MATERIAL FOR THIS TASK:
+ + + +

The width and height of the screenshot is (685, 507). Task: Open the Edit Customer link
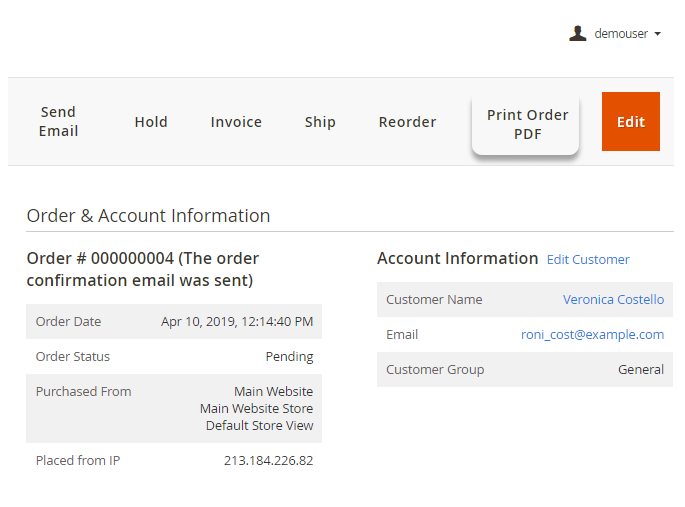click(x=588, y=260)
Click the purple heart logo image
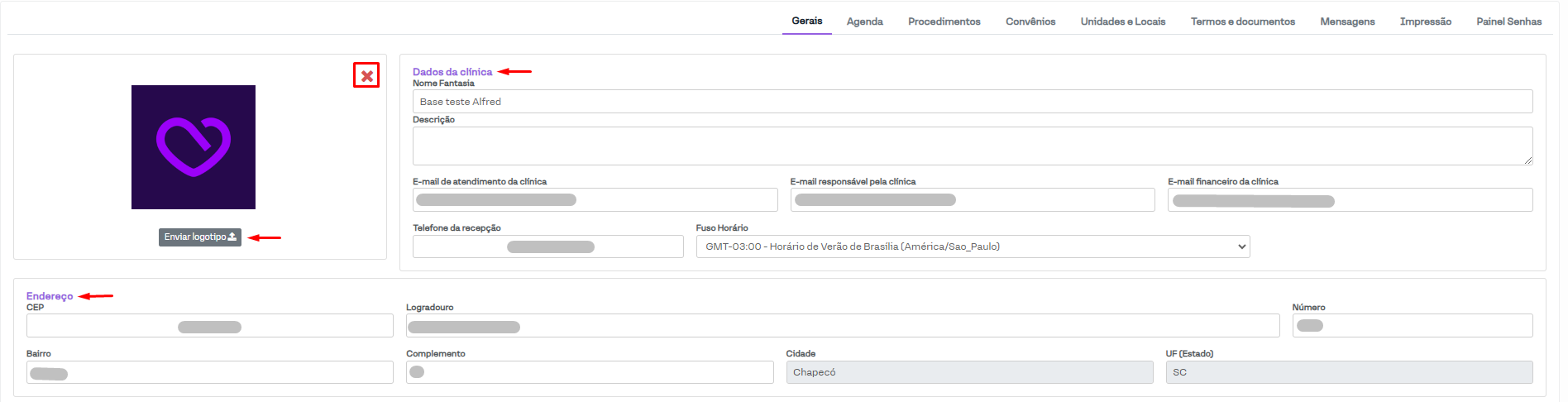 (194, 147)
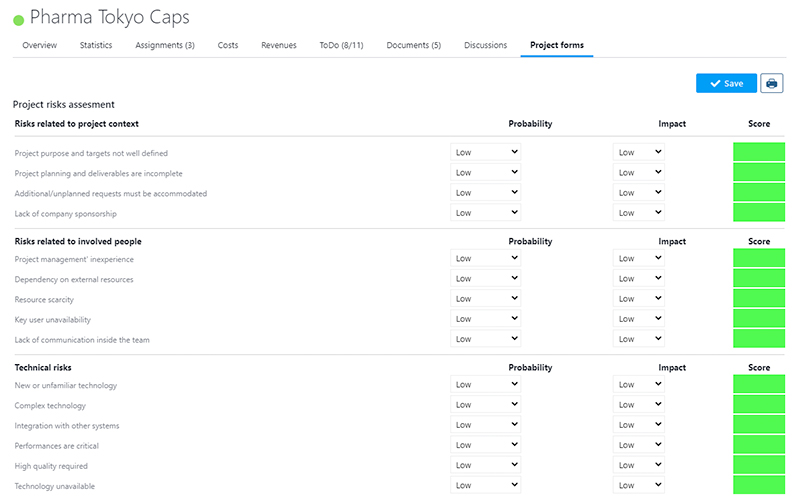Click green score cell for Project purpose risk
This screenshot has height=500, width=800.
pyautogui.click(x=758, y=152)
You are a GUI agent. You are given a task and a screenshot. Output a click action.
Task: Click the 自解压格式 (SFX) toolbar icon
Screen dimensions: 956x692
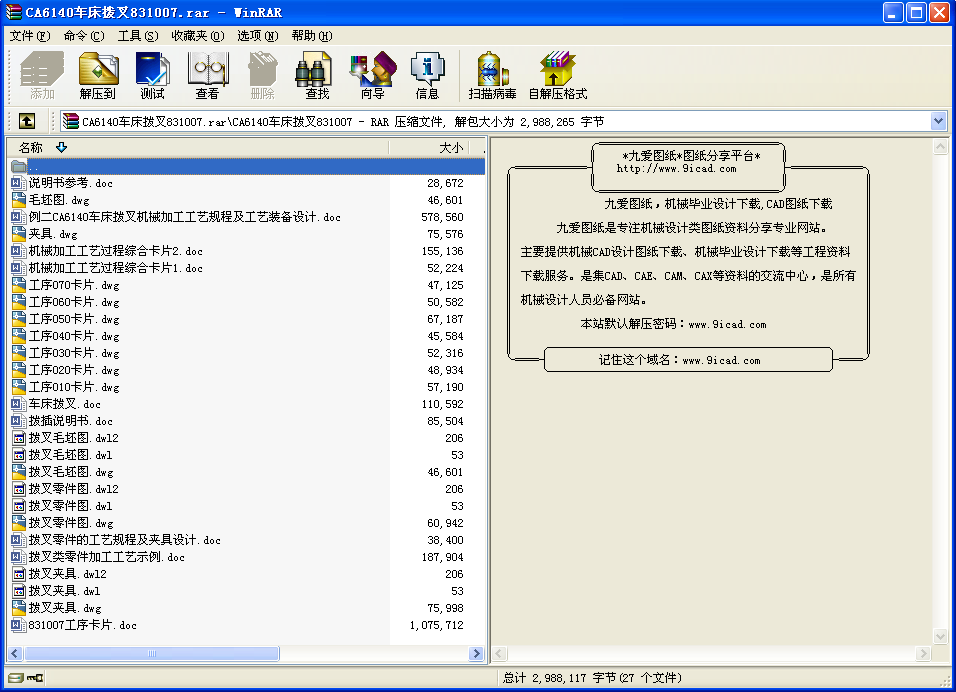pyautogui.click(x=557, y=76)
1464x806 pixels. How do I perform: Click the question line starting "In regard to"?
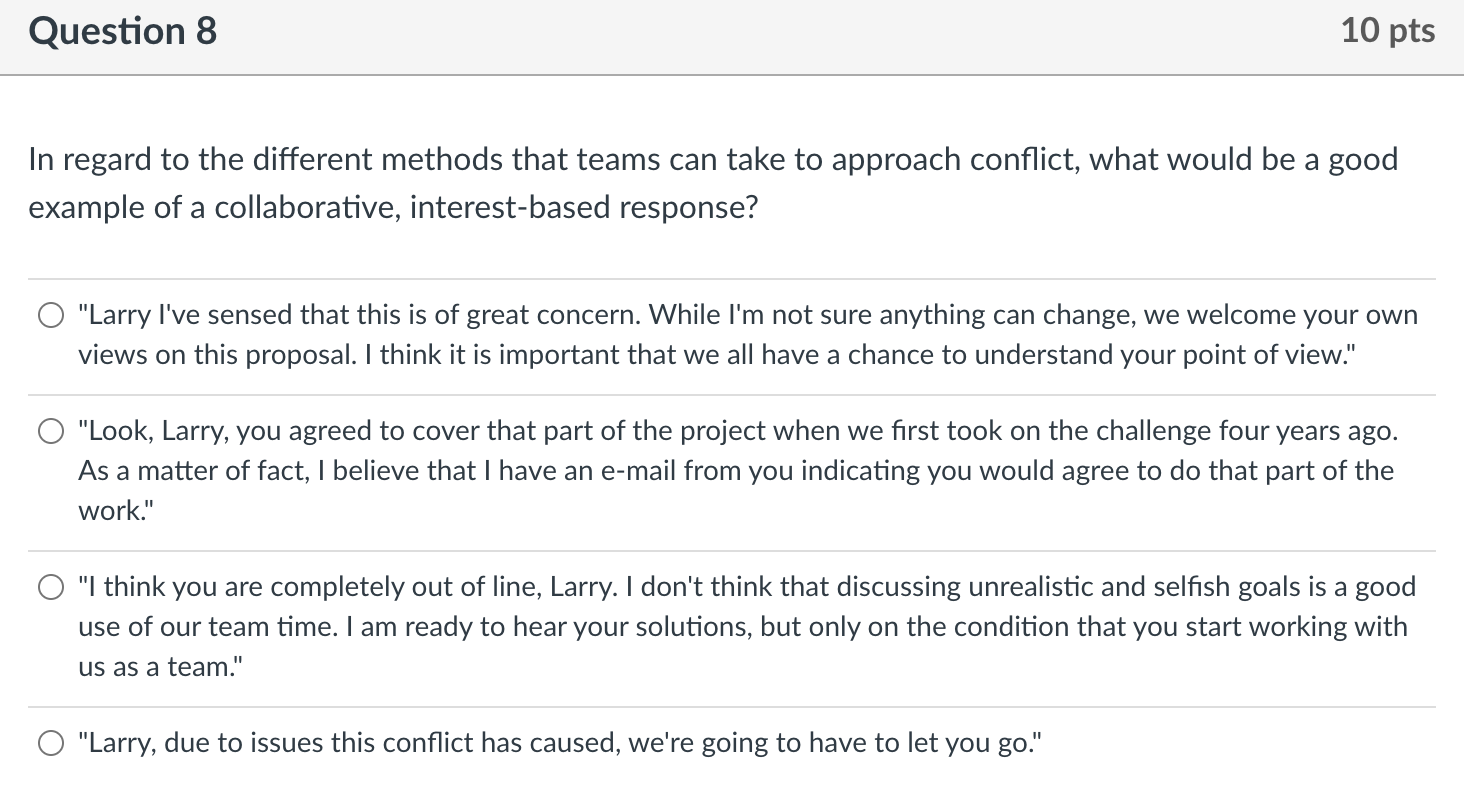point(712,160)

+ + + +

TASK DIRECTIONS: What is needed is a word-for-word copy of the lines from the one containing "Click the purple heart logo image" through the final line of the records above, both included, with the pictures left out.

RESULT FOR THIS TASK:
Click the purple heart logo image
 (194, 147)
Click green score cell for Project purpose risk
This screenshot has height=500, width=800.
pyautogui.click(x=758, y=152)
You are a GUI agent. You are given a task and a screenshot. Output a click action.
Task: Click the 自解压格式 (SFX) toolbar icon
Screen dimensions: 956x692
pyautogui.click(x=557, y=76)
1464x806 pixels. How do I perform: Click the question line starting "In regard to"?
point(712,160)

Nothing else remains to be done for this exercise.